FC New York, that minor-league expansion soccer team that said it wants to build a stadium in Queens, now says it’s hit a snag: namely, that nobody in Queens is actually offering to build them a stadium. Meanwhile, team president Doug Petersen says that Nassau County is eagerly wooing his club, though he mostly seems to be interested in using that as leverage to get Queens finally talking:
“In the last two weeks, we are stepping up our campaign to reach out to people in local governments [in New York City] again to see if there are soccer friends in the political arena who want to help us,” said Petersen, who is based in Garden City, L.I. “I think the sport of passion for people in Queens is soccer.”

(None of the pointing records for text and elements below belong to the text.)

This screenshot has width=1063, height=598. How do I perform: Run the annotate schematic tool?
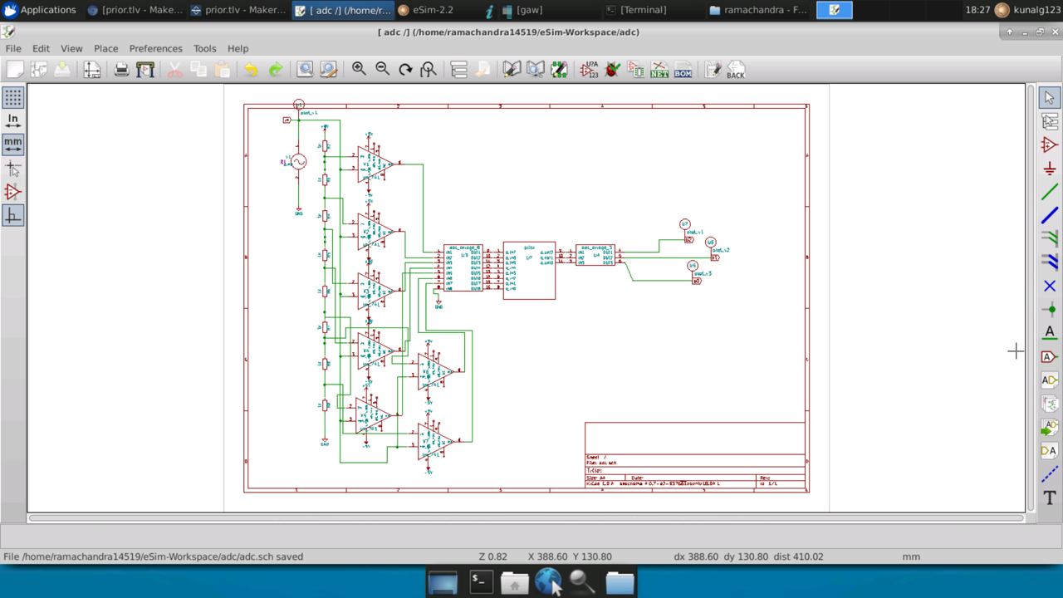[590, 71]
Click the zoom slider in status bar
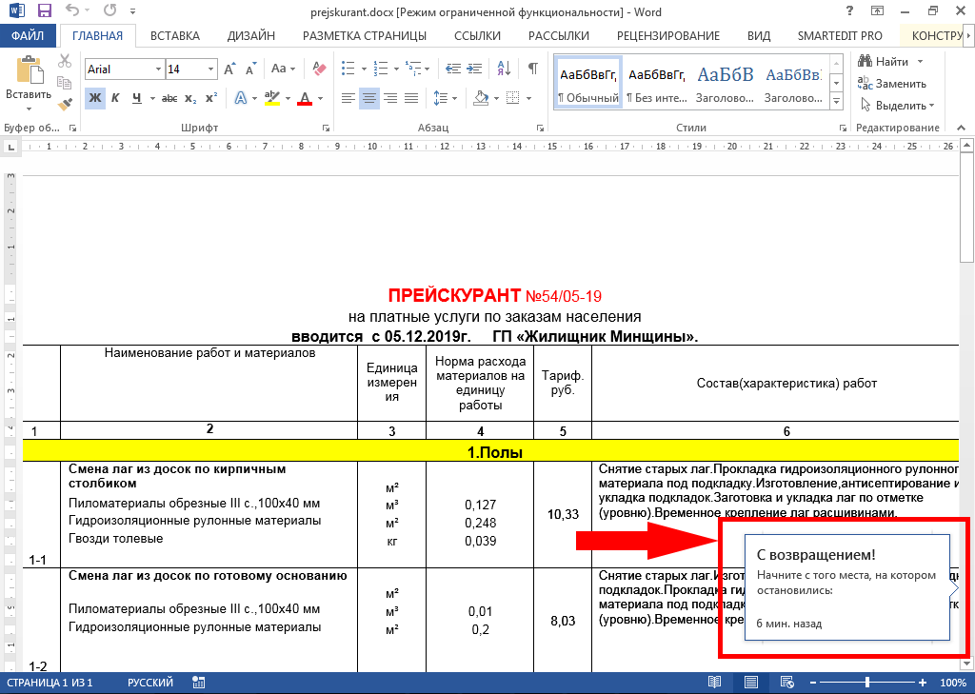Image resolution: width=975 pixels, height=694 pixels. click(866, 683)
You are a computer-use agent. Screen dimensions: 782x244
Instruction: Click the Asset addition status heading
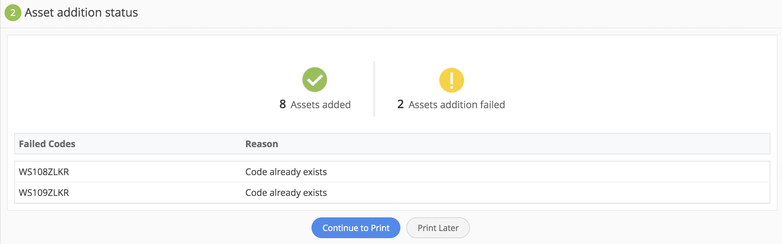(x=81, y=13)
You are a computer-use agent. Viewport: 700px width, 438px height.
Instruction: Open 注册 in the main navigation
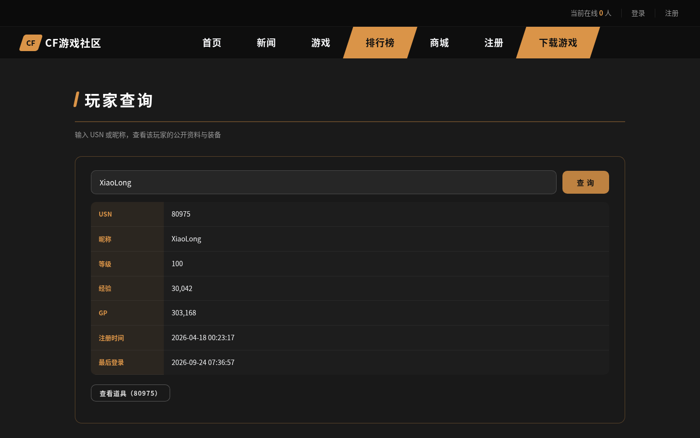494,43
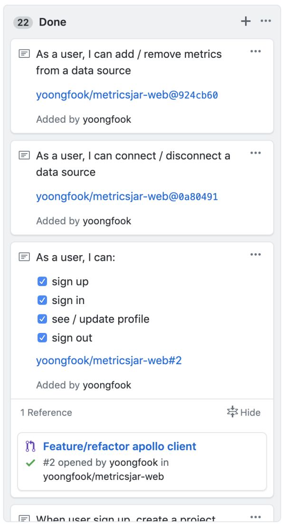Uncheck the 'sign out' checkbox
The height and width of the screenshot is (526, 285).
click(x=42, y=338)
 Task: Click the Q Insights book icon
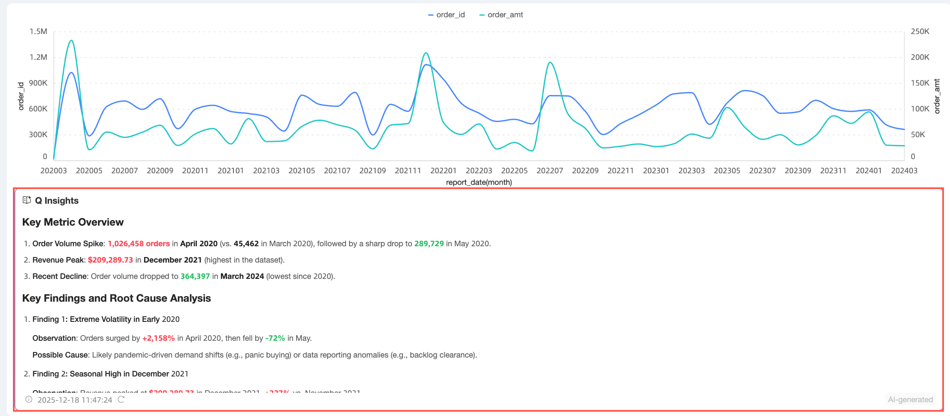click(27, 200)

As far as Nassau goes, there are no more details about a stadium there than in Queens, but at least they’re talking a good game: Deputy county executive Rob Walker told the Daily News, “Being able to say that Nassau County is the home of a premier soccer team or whatever the case may be, we want to do it.” “Or whatever the case may be”? What, a league made of up two competing leagues forced to play each other because neither had enough teams on its own doesn’t sound “premier” to you?
New York City can gear itself up for another stadium controversy: Officials for FC New York, an expansion team in the minor-league United Soccer League that’s set to begin play in 2010 at Hofstra University on Long Island, say they’re looking at several sites in Queens for a proposed 9,000-seat soccer-specific stadium. From the Daily News:
“Our goal is to build a home in Queens,” said Doug Petersen, president of FC New York. “We think it can happen relatively soon.”

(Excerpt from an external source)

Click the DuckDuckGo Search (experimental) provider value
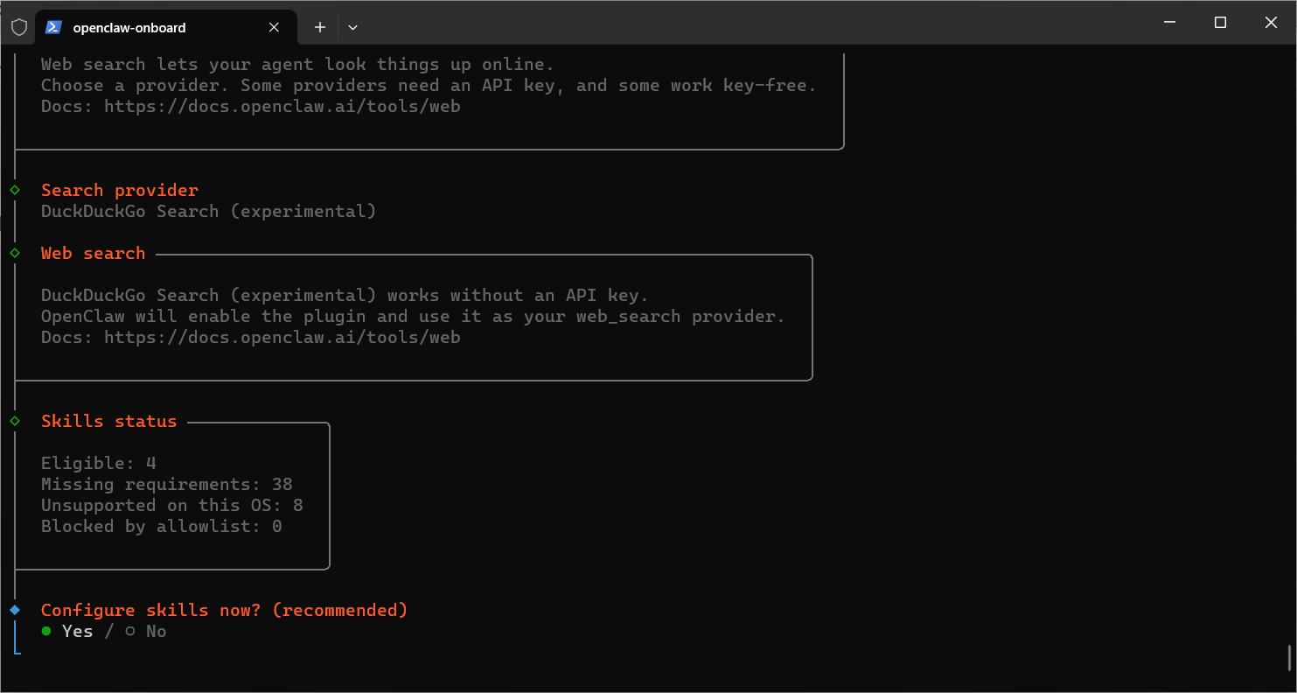1297x693 pixels. coord(208,211)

The team has discussed a potential site in Jamaica and is meeting with city Parks Department officials to explore other possibilities, Petersen said, noting he couldn’t give more details about the location.

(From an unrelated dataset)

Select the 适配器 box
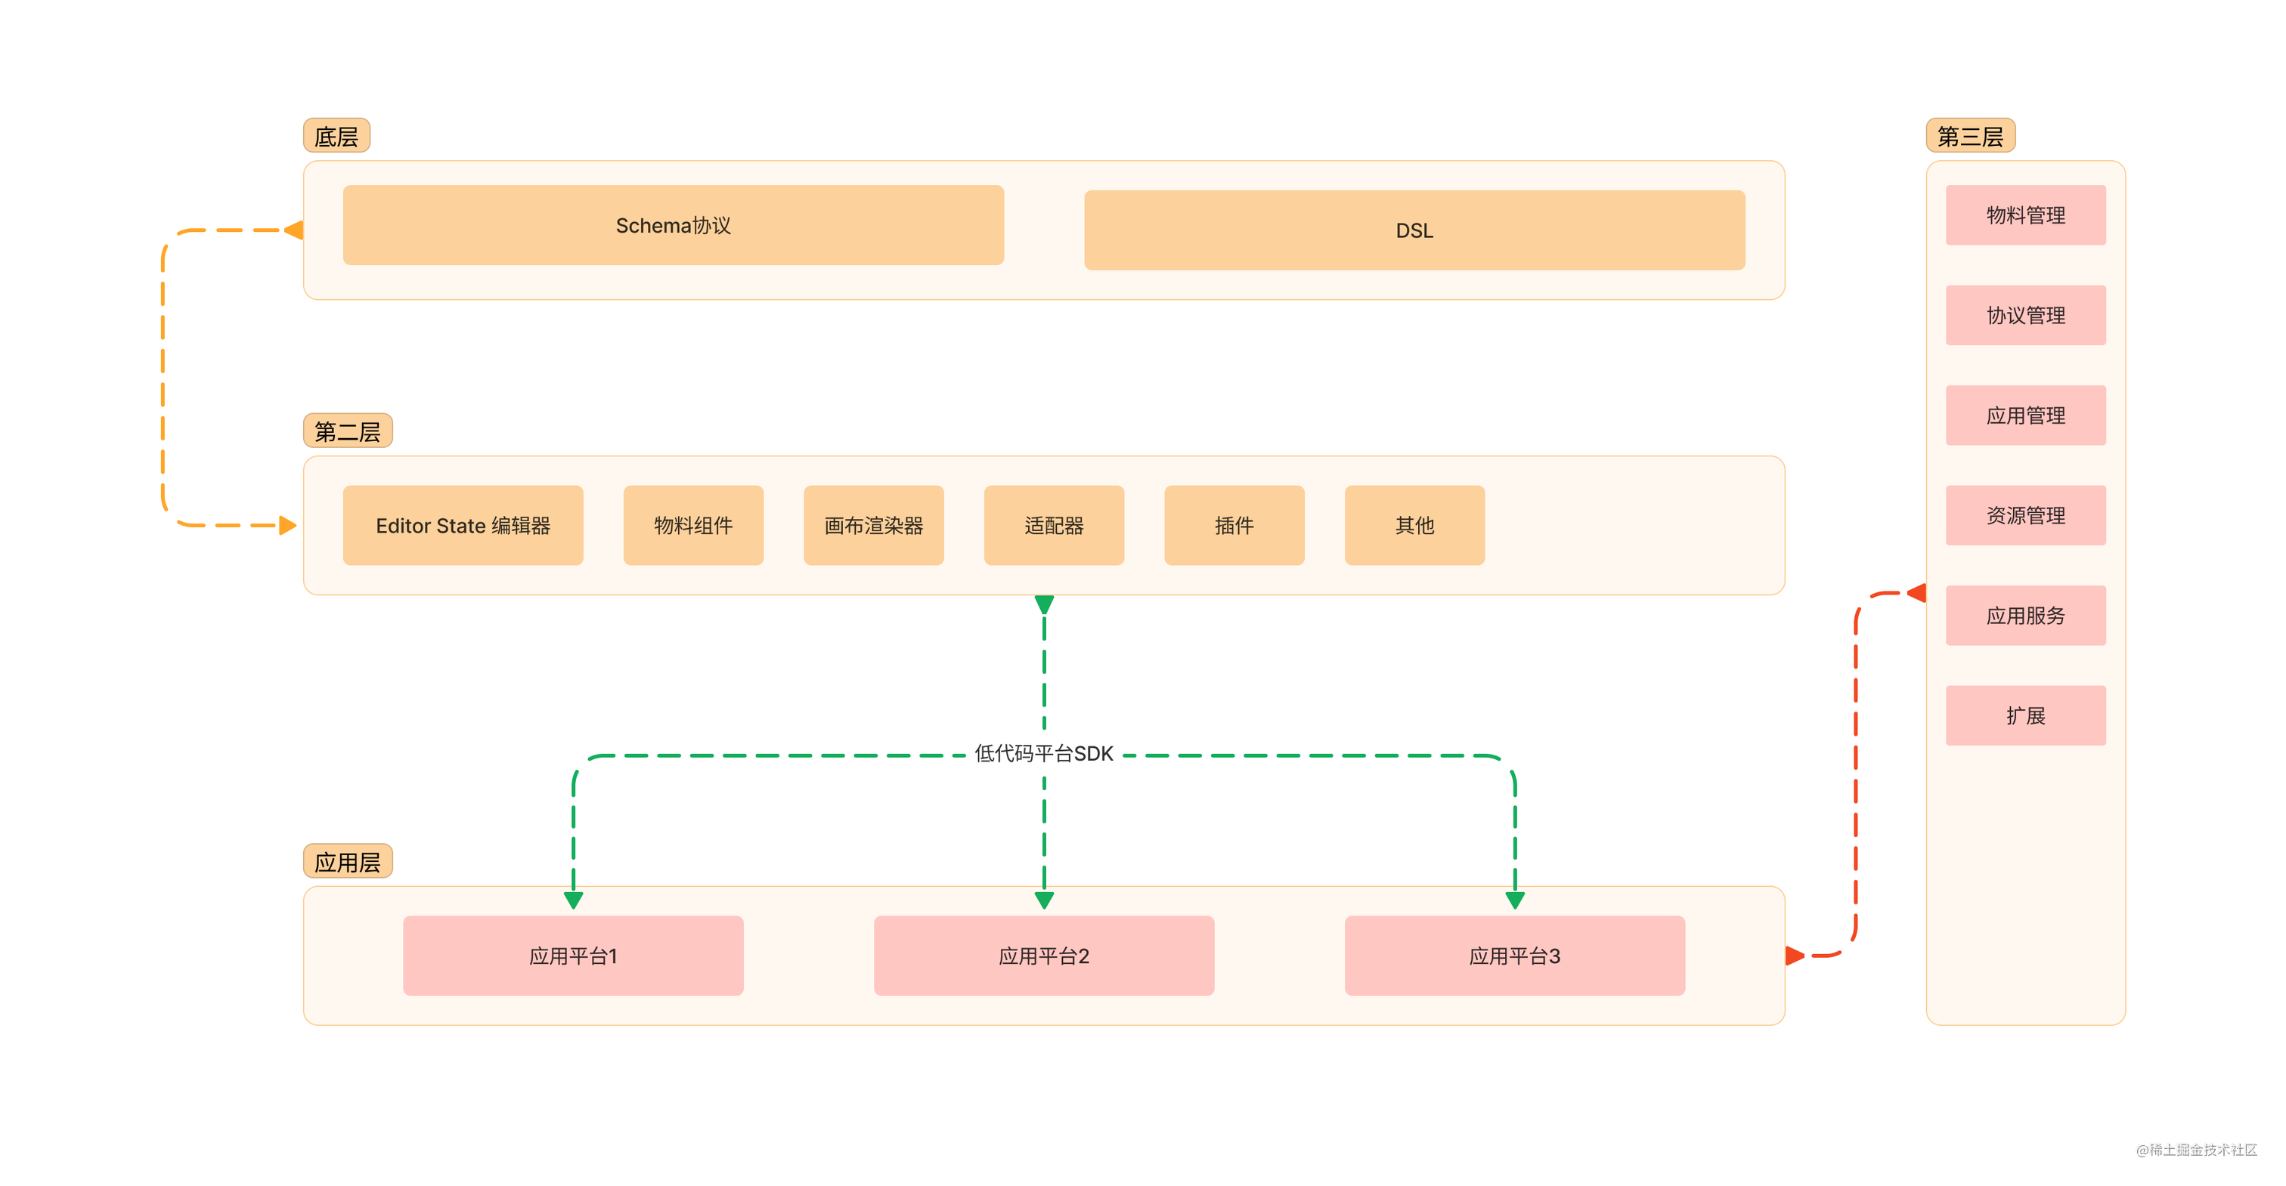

The ideal site would be near several train lines with ample parking, he said.
If Petersen can’t give details, that doesn’t mean we can’t play guess-the-stadium-site. Looking near the Jamaica commuter rail station and subway stops, no large parcels immediately leap to mind — there’s Rufus King Park, but it’s a landmark, so couldn’t get the Macombs treatment. They could try to squeeze something in on the York College campus, maybe, but space looks pretty tight there as well.
Of course, “has discussed a potential site in Jamaica” could just mean they said, “Hey, Jamaica’s near trains and is relatively cheap — how about around there somewhere?” Or even, “How are we going to get the city newspapers to cover our minor-league soccer team out on Long Island?” “I know! Let’s say we want to move to Queens!” That said, stranger things have come true.